Rewrite everything from the line containing "Click the monitor" down to the end of the material as a numbered list, omitting any blank lines and leaving out the pictures.

Data to use:
::::

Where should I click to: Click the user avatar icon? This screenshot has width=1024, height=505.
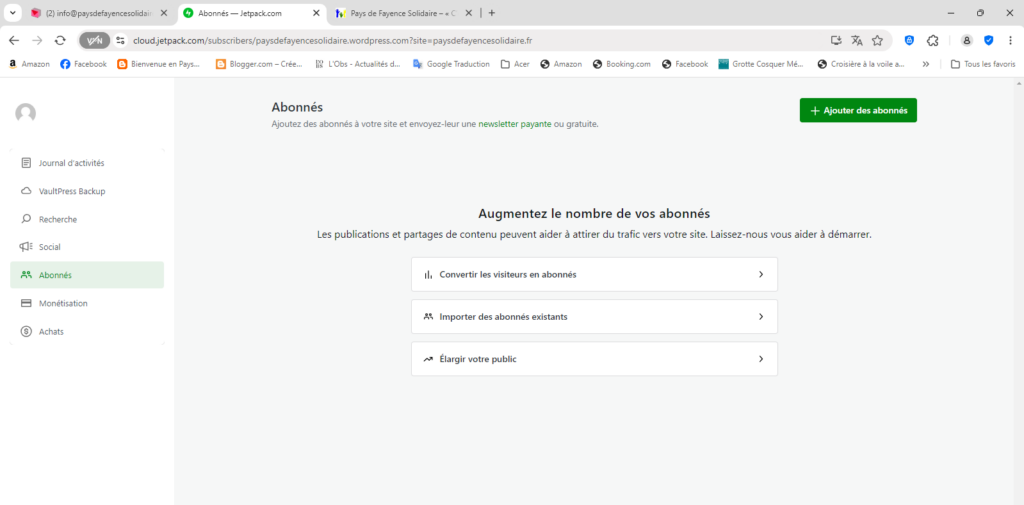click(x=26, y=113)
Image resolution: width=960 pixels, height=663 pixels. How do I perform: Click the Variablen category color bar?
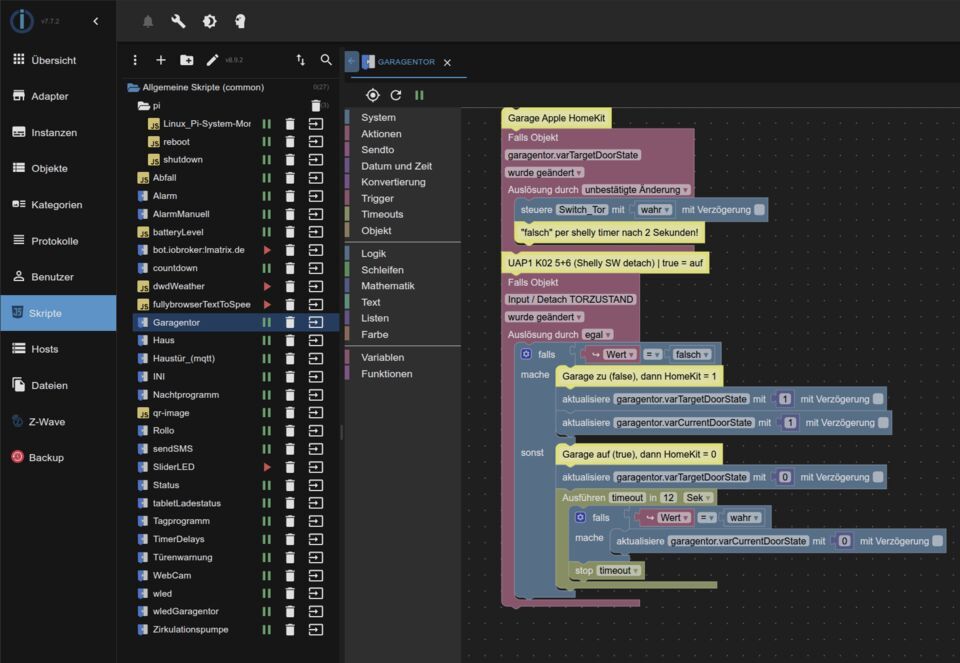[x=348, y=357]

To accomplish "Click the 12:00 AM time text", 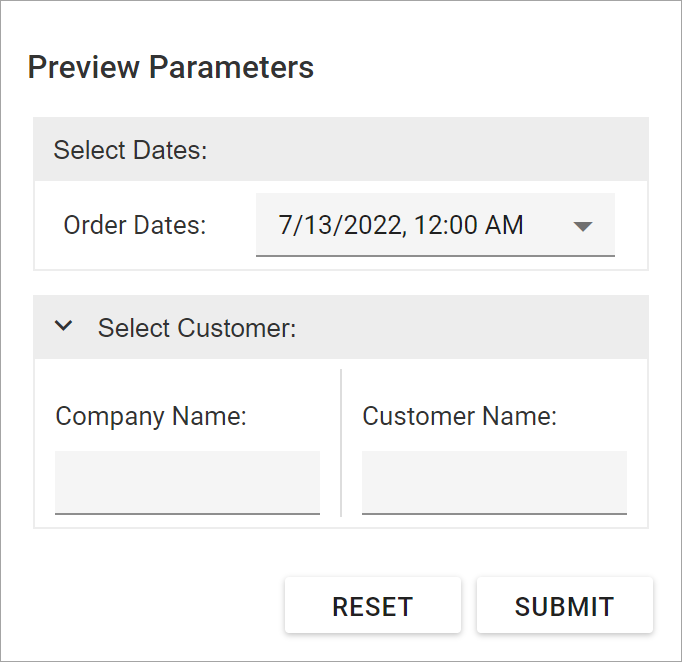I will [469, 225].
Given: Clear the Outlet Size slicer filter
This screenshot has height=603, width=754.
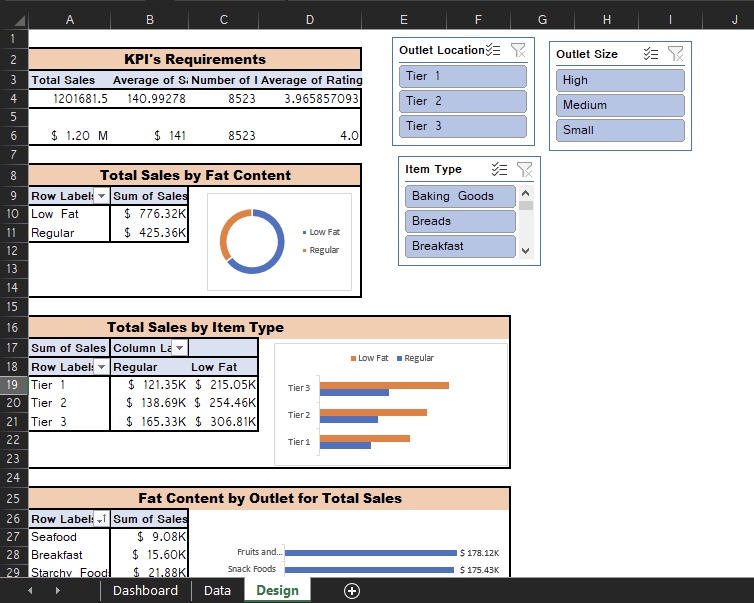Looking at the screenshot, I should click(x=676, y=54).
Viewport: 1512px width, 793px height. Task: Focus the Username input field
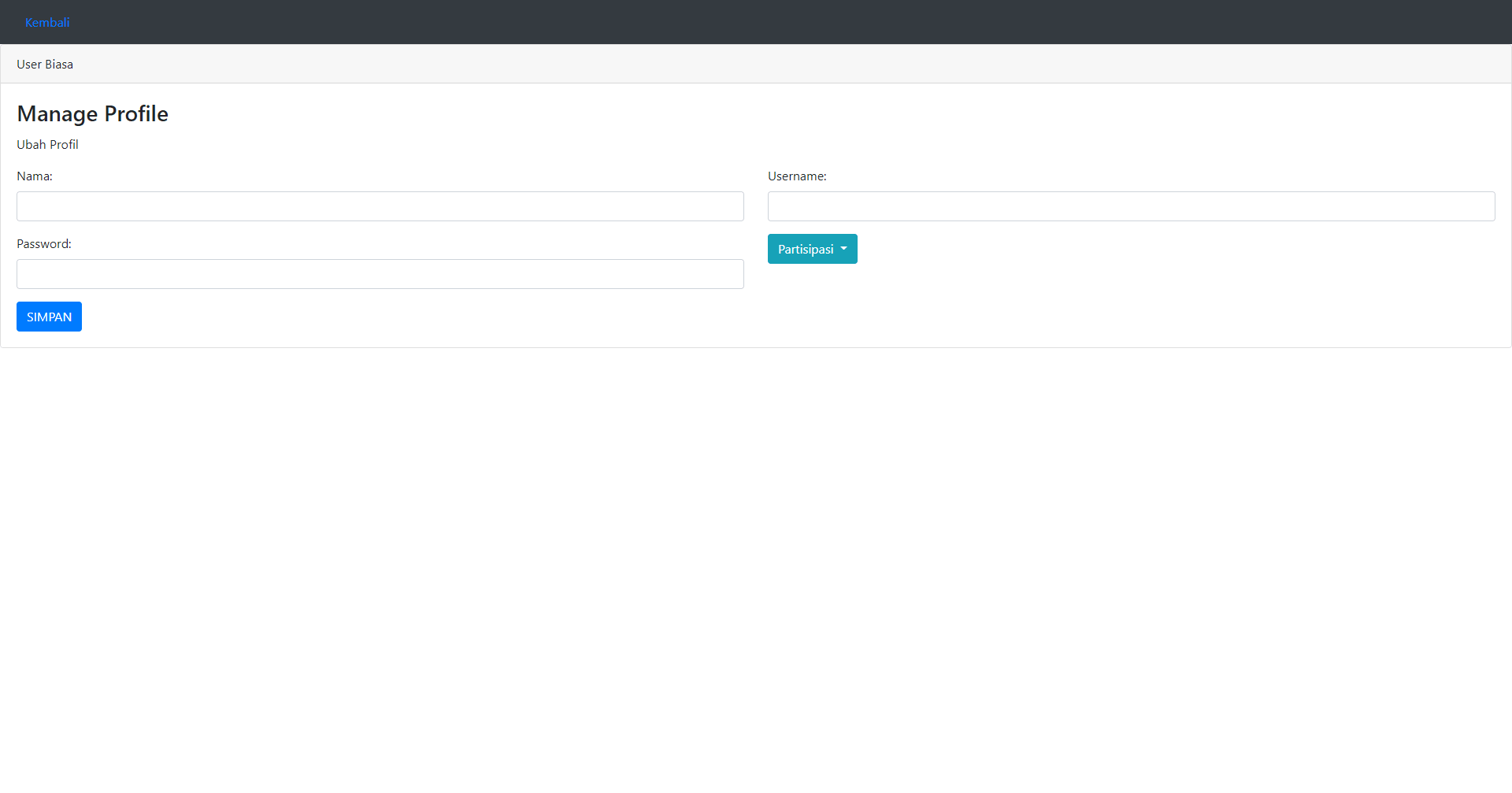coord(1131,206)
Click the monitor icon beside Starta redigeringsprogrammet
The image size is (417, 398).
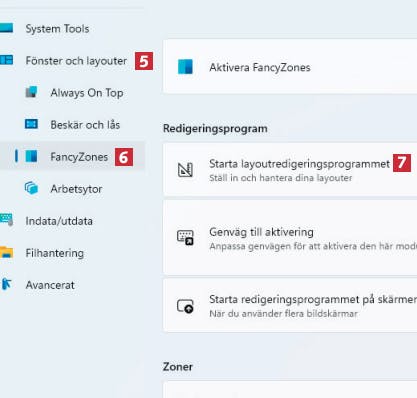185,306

::::

Result below:
1. Click the monitor icon beside Starta redigeringsprogrammet
2. The image size is (417, 398).
3. 185,306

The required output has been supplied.